THIS OPINION HAS NO PRECEDENTIAL VALUE.  IT SHOULD NOT BE CITED OR RELIED ON AS PRECEDENT IN ANY PROCEEDING EXCEPT AS PROVIDED BY RULE 268(d)(2), SCACR.

THE STATE OF SOUTH CAROLINA
In The Court of Appeals

The State, Respondent,

v.

John Earl Sprouse, Appellant.


Appeal From Union County
Larry B. Hyman, Jr., Circuit Court Judge


Unpublished Opinion No. 2010-UP-447
Submitted October 1, 2010 – Filed October 14, 2010   


APPEAL DISMISSED


Appellate Defender Kathrine H. Hudgins, of Columbia, for Appellant.
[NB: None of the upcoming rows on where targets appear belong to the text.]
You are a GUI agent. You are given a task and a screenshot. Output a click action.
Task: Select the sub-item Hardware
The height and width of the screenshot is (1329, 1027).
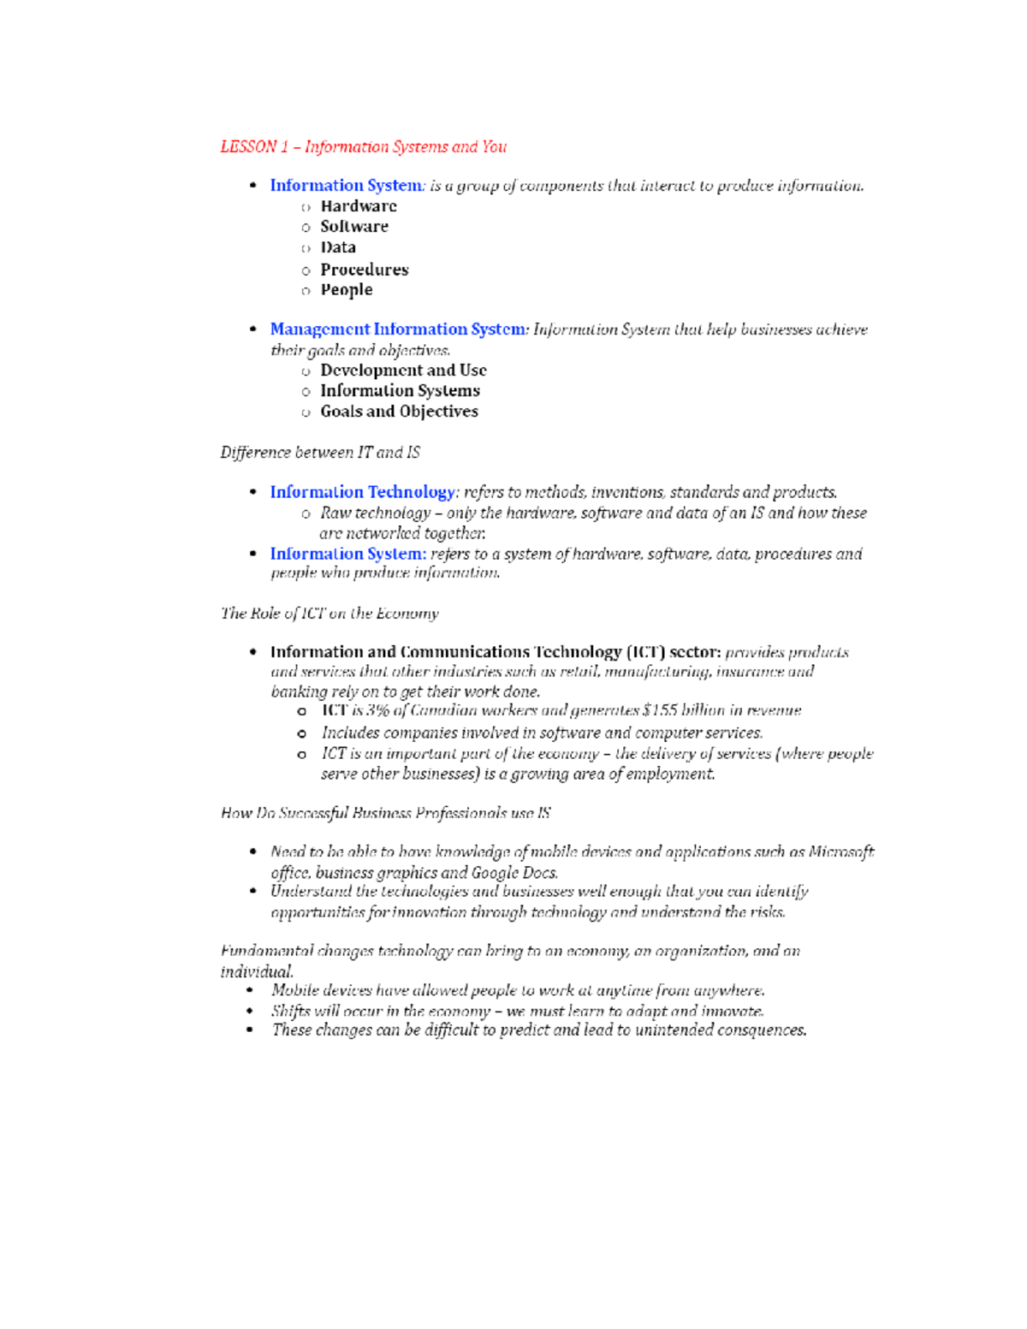coord(359,206)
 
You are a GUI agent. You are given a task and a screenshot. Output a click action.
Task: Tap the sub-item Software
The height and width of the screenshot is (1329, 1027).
coord(354,227)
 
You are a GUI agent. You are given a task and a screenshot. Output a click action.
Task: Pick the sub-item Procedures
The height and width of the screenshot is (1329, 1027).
coord(365,270)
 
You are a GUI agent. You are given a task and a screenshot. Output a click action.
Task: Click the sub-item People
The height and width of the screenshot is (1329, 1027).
coord(347,290)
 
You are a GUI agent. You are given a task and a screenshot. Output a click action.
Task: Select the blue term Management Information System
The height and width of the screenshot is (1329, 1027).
coord(398,329)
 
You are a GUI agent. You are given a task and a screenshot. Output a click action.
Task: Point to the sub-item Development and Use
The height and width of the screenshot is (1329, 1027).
coord(403,371)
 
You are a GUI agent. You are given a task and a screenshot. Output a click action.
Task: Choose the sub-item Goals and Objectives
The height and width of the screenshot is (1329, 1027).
coord(399,412)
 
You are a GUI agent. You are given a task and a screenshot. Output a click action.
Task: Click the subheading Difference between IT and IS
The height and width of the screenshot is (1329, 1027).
coord(320,452)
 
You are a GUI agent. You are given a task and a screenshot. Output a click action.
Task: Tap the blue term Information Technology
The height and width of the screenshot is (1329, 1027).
coord(363,492)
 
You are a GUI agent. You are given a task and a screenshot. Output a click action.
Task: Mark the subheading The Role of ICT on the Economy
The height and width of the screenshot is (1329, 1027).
coord(329,613)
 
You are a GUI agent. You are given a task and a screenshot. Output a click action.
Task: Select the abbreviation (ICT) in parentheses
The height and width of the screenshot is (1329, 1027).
coord(645,652)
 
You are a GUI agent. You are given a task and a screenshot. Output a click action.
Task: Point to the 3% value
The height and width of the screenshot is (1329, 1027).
coord(378,710)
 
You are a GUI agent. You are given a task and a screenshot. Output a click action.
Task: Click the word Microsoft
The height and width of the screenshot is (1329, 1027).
coord(841,851)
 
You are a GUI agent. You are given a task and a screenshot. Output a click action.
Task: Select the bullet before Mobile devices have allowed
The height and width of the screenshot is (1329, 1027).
coord(250,990)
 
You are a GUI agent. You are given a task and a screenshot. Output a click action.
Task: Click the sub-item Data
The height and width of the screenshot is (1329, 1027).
coord(338,247)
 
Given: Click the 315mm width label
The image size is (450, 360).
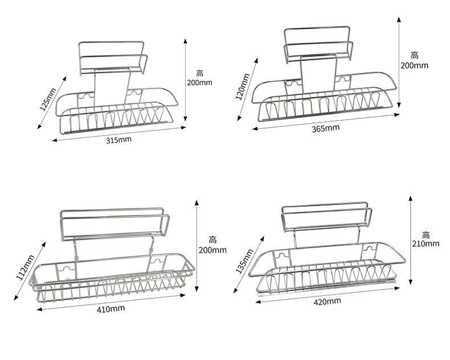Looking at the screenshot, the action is [x=119, y=140].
Attorney General Henry Dargan McMaster, Chief Deputy Attorney General John W. McIntosh, and Assistant Deputy Attorney General Salley W. Elliott, all of Columbia; and Solicitor Kevin S. Brackett, of York, for Respondent.

PER CURIAM: John Earl Sprouse appeals his plea to assault and battery of a high and aggravated nature, arguing the plea court erred in accepting his nolo contendre plea because Sprouse failed to state on the record that he did not wish to contest the State's allegations against him.  After a thorough review of the record and counsel's brief pursuant to Anders v. California, 386 U.S. 738 (1967), and State v. Williams, 305 S.C. 116, 406 S.E.2d 357 (1991), we dismiss the appeal and grant counsel's petition to be relieved.[1]

APPEAL DISMISSED.

FEW, C.J., HUFF and GEATHERS, JJ., concur.


[1] We decide this case without oral argument pursuant to Rule 215, SCACR.